FRAGMENTO DEL TEXTO:
....

La historia es como la recordamos. La historia cuenta que nuestra familia fue afortunada. No lo perdimos todo en la guerra, como muchas personas del norte, y mi abuela logró escapar al sur con sus tres hijos pequeños, con dinero en efectivo atado a su espalda y a su vientre junto con pañales de tela y cordones, y pudo restablecerse en una de las zonas más acaudaladas de Seúl en aquella época. Lo que el gran arco narrativo deja de lado es a mi abuela y a sus tres hijos pequeños uno sobre otro en el ya abarrotado tren hacia el sur. Deja de lado la incertidumbre, el miedo, el penetrante olor a orina. Los refugiados se apiñaban en la parte superior del tren. La familia decidió permanecer junta en el carro delantero en lugar de estar cómodamente repartida en varios vagones. En retrospectiva, hicieron lo correcto, ya que el tren pronto se dividió en dos: una parte se dirigió a Manchuria y el resto al sur. Muchas familias quedaron separadas de manera permanente en el caos y el pánico de la división del tren. En ocasiones, cuando la marcha se detenía, nuestra familia caminaba, y a veces alquilaba una carreta para llevar al bebé. Por fin llegó a la provincia de Hwanghae, junto al paralelo 38, donde mi abuelo le había pagado a un intermediario para que les ayudara a atravesar una marisma. Programaron el cruce en una noche oscura y sin luna para evitar ser detectados por los guardias fronterizos. Los niños mordían trozos de madera para no hacer ruido y pusieron a dormir a los bebés. Estaban a la espera de que subiera la marea junto con otros aldeanos, cuando un bebé empezó a llorar. El intermediario le dijo a la madre que lo tirara al agua y lo ahogara; ella logró callar al nene con sus manos. Mi tía tenía diez años cuando escuchó las amenazas.
Para muchos otros, la vida fue inhumana, cruel y breve. No lograron cruzar el paralelo 38; los atraparon y no solo los hicieron volver, sino que los llevaron a juicio. Varios sufrieron torturas y fueron asesinados. Como el hermano de mi abuelo, mi tío abuelo, que fue detenido; al igual que su esposa, enfermera, quien se negó a cambiar el amor por estar segura y libre. Había cruzado al sur, pero decidió regresar y hacer el peligroso viaje de vuelta al norte para encontrar a su esposo. Nadie la volvió a ver ni a saber más de ninguno de los dos. Como tantos otros después de ellos, nadie supo qué pasó con los que regresaron. El muro de la información ya estaba sellado. Al igual que los refugiados norcoreanos de la actualidad, con la travesía estaban apostando la vida, pero para alguien con el estatus y los medios económicos de mi familia, quedarse significaba morir, y marcharse prometía al menos una pequeña posibilidad de sobrevivir. El cruce fue uno de los primeros grandes silencios de nuestra familia.
Las familias de la guerra están hechas de silencios, de fragmentos rotos. No supe cómo se llamaban mis padres hasta la adolescencia, ya que siempre los llamaba eomma y abba. Emigramos a Estados Unidos cuando yo era muy chica. Aunque sentían nostalgia por su hogar y sus familias en Corea del Sur, rara vez hablaban de ello, como si mencionar el pasado fuera condenarlos a no pertenecer a ningún lugar ni tener raíces en su nueva patria.

....

FRAGMENTO DEL LISTADO:

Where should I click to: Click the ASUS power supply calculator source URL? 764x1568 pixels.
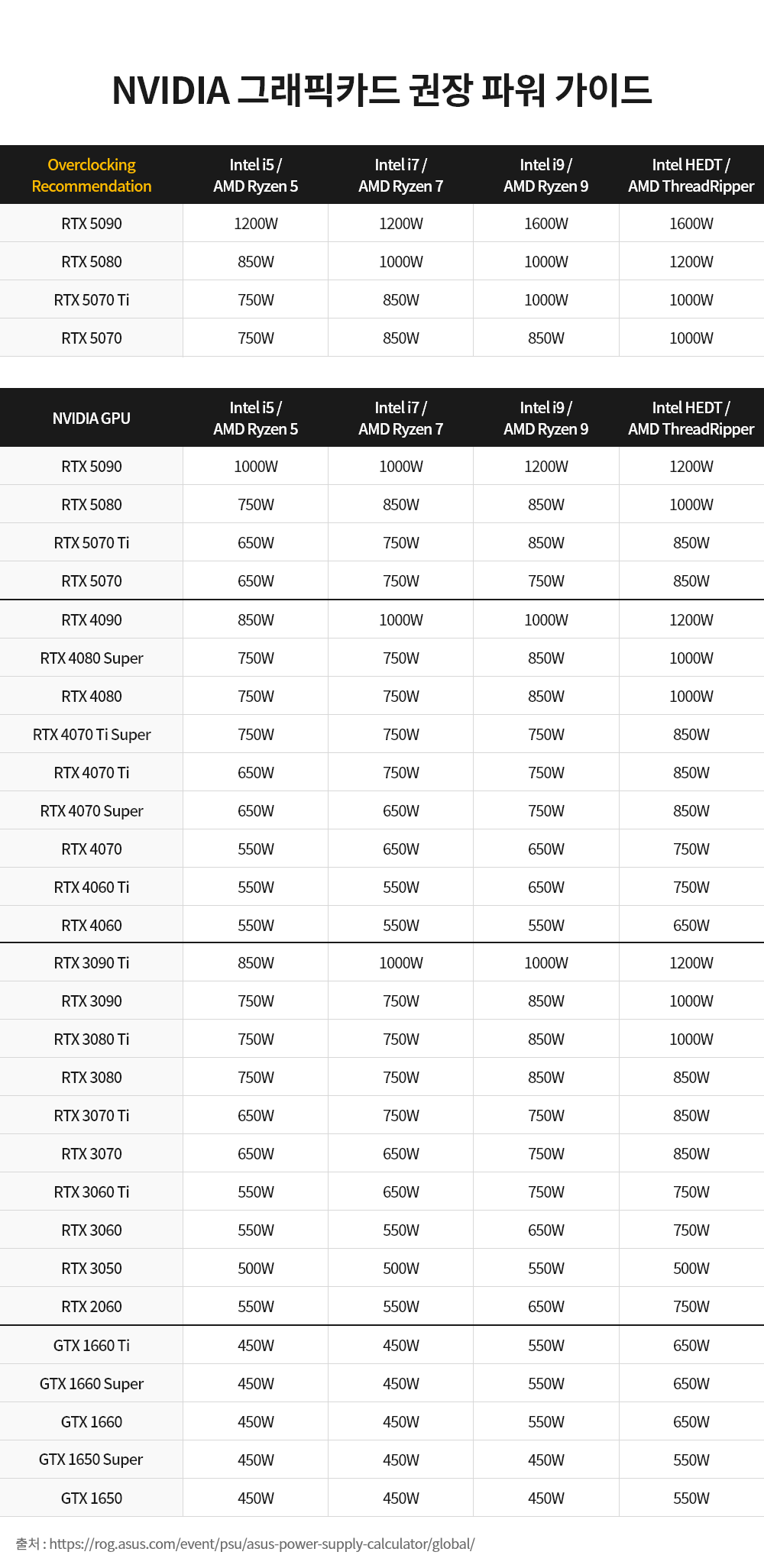click(x=261, y=1544)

....

QUÉ HARÁS:
1: Según el texto sobre la huida de la familia, ¿qué edad tenía la tía cuando escuchó las amenazas del intermediario?
2: Copia tal cual del texto todo lo que va desde "Las familias de" hasta "su nueva patria.".
Responde solo con lo que dice el texto.

RESPUESTAS:
1: Tenía diez años.

2:
Las familias de la guerra están hechas de silencios, de fragmentos rotos. No supe cómo se llamaban mis padres hasta la adolescencia, ya que siempre los llamaba eomma y abba. Emigramos a Estados Unidos cuando yo era muy chica. Aunque sentían nostalgia por su hogar y sus familias en Corea del Sur, rara vez hablaban de ello, como si mencionar el pasado fuera condenarlos a no pertenecer a ningún lugar ni tener raíces en su nueva patria.